Internet Archive's Archive-It

Forum Moderators: open

Message Too Old, No Replies

Internet Archive's Archive-It

'[Subscribers] harvest, catalog, manage...'

Pfui

9:09 am on Dec 25, 2010 (gmt 0)

Haven't seen the "Archive-It" UA in years. Note missing spaces and fake (& no) Firefox version number in strings:

crawling206.us.archive.org

Mozilla/5.0 (compatible;archive.org_bot; Archive-It; +http://archive-it.org/files/site-owners.html) Firefox/0.0

Variation on a theme:

Mozilla/5.0 (compatible;archive.org_bot; Archive-It; +http://archive-it.org/files/site-owners.html) Firefox

robots.txt? Yes

Can't say as I like the Internet Archive [archive.org], a.k.a. UA --

ia_archiver-web.archive.org
robots.txt? Yes

-- a federally tax-exempt organization, selling access, etc., to our crawled content. (Which is one reason why I've Disallowed their access for as long as I can remember.)

Staffa

12:30 pm on Dec 25, 2010 (gmt 0)

Ditto, have it blocked for years.

I'm quite capable of archiving my own stuff ;o)

incrediBILL

7:28 pm on Dec 25, 2010 (gmt 0)

I'm not sure how they get away with wholesale copyright infringement and simply aren't sued out of existence.

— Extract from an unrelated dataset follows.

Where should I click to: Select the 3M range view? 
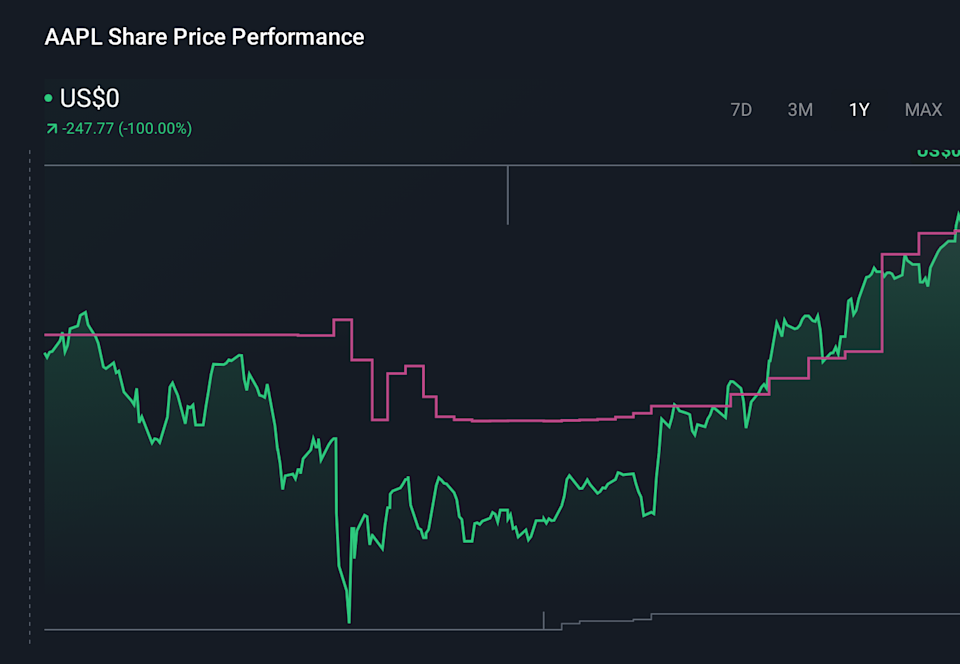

Just because you call yourself an archive doesn't diminish my copyrights under the law, which includes the right to be archived or not, and copyright protection has never been opt-in, you're automatically copyrighted the minute you create it in the US.

So how does this site continue to operate with immunity to the basic IP laws of the land?

Pfui

11:59 pm on Dec 29, 2010 (gmt 0)

On a related note, Archive.org's faking their UA and ignoring robots.txt now, too:

vmcrawl201.us.archive.org
Mozilla/5.0 (iPhone; U; CPU like Mac OS X; en) AppleWebKit/420+ (KHTML, like Gecko) Version/3.0 Mobile/1A535b Safari/419.3

robots.txt? NO

incrediBILL

12:10 am on Dec 30, 2010 (gmt 0)

Do you run a mobile site?

Pfui

2:47 am on Dec 30, 2010 (gmt 0)

Nope.

And unlike real people using phones, it hit root/html and skipped the graphics. (I didn't have archive.org limited to robots.txt only; never needed to before. Do now.)

elngy

7:17 am on Jan 19, 2011 (gmt 0)

As at 7 Jan 2011, the Internet Archive's "Archive-It" crawler was also crawling/collecting, and intentionally ignoring robots.txt disallowance rules, using the UA name:

Mozilla/5.0 (compatible; archive.org_bot
+http://www.archive.org/details/archive.org_bot)

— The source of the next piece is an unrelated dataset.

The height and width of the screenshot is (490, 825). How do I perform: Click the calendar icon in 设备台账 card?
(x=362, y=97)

That bot visited my site from "ia360934.us.archive.org" (reverse lookup matches Internet Archive's IP range), did access robots.txt, and was presented with a robots.txt page that said it was completely disallowed[1]. Nevertheless, "archive.org_bot" proceeded to access/download other pages on my site.

My research into why it may have disobeyed my robots.txt rules turned up the following:

"Starting January 2010, Archive-It is running a pilot program to test a new feature that allows our partners to crawl and archive areas of sites that are blocked by a site's robots.txt file."
[webarchive.jira.com...]

And, on a related page they say the Archive-It crawler name is
"archive.org_bot", and:

"What should I do if a webpage I want to archive excludes Archive-It's crawler?
If you have asked a webmaster to unblock the Archive-It crawlers in the robots.txt file, but they will not do so, Archive-It is testing a new option (starting January 2010) that allows Archive-It partners to ignore the robots.txt block for specific sites. This feature will be made available to partners on a one-by one basis, so if you need to run crawls ignoring robots.txt, please get in touch with the Archive-It team and let us know what sites and why this is necessary. The feature will then be turned on for your account, and you will be able to specify which sites this should apply to."
[webarchive.jira.com...]

Probably pretty much needless to say around here, that bot will get 403 Forbidden if/when it tries to visit anything on my site other than robots.txt in future. And I'm close to deciding to implement 403 to the entire IP range of "Internet Archive". (And, as some others have more or less remarked: I really can't comprehend how they think they can get away with what appears to be a blatant and specifically unauthorised infringement of copyright, although I suppose they reckon most webmasters/authors/content providers can't afford to sue them).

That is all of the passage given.